In a study that investigated the effects of 300 mg/day ubiquinol supplementation in individuals treated with 30 mg/day of statin, plasma CoQ10 dropped from 773 mmol/L to 539 mmol/L within the first 4 weeks of statin treatment. After 4 weeks of ubiquinol administration, while continuing statin use, plasma CoQ10 increased to 2,305 mmol/L, which is more than three times higher than the baseline CoQ10 level observed without the statin. However, exogenous supplementation was only able to partially reverse the mitochondrial dysfunction caused by statin use.

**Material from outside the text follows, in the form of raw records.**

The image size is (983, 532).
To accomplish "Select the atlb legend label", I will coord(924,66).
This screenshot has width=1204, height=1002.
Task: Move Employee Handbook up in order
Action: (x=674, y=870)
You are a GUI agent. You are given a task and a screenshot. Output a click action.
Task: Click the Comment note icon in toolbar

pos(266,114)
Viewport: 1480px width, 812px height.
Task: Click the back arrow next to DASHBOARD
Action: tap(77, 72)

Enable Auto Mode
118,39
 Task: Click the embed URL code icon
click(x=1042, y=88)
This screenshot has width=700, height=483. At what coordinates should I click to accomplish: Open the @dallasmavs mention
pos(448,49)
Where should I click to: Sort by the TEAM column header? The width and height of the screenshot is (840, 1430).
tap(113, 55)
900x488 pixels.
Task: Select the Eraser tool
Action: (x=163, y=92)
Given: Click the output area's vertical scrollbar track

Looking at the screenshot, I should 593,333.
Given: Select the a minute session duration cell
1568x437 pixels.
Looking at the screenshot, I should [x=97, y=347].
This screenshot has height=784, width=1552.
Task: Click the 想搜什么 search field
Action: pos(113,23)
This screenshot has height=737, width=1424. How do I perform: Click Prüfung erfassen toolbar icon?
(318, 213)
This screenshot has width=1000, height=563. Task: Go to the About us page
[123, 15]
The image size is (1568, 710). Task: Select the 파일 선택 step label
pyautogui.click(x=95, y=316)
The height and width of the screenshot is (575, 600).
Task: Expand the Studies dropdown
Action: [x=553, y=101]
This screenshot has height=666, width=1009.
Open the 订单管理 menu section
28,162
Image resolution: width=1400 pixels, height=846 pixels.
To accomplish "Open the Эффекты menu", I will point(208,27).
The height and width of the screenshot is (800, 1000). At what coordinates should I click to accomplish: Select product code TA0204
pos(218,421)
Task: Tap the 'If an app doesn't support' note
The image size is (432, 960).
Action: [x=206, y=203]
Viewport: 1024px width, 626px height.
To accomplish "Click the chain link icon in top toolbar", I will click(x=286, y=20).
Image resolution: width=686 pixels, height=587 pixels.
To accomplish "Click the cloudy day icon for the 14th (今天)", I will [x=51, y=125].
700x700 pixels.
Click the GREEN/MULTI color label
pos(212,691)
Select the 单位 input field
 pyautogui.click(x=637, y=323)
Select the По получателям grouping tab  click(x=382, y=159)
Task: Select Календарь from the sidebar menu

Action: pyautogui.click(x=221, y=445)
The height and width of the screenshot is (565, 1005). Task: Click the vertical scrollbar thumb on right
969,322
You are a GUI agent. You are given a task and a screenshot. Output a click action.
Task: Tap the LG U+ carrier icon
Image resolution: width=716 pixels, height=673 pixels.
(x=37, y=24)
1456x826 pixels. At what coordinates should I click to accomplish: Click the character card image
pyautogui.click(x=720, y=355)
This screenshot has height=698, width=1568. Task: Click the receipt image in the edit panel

These results indicate there is a need for additional interventions to further improve mitochondrial function for patients using statins, suggesting that GG may be efficacious, as evidenced by reduced mitochondrial damage and maintenance of healthy mitochondrial structure/function in vitro. In human monocytes and hepatocytes, GG showed reversal of statin-induced reductions in ubiquinone synthesis and mitochondrial electron transport and respiration that typically lead to cell death without impeding the drug’s cholesterol-lowering property. Because myogenesis requires modification of specific proteins by GG (a process called geranylgeranylation), supplementation with GG was shown to prevent statin-induced myopathy and reduce the expression of muscle atrophy-related genes. Notably, the addition of GG was more effective than solely exogenous CoQ10 for attenuating these adverse effects.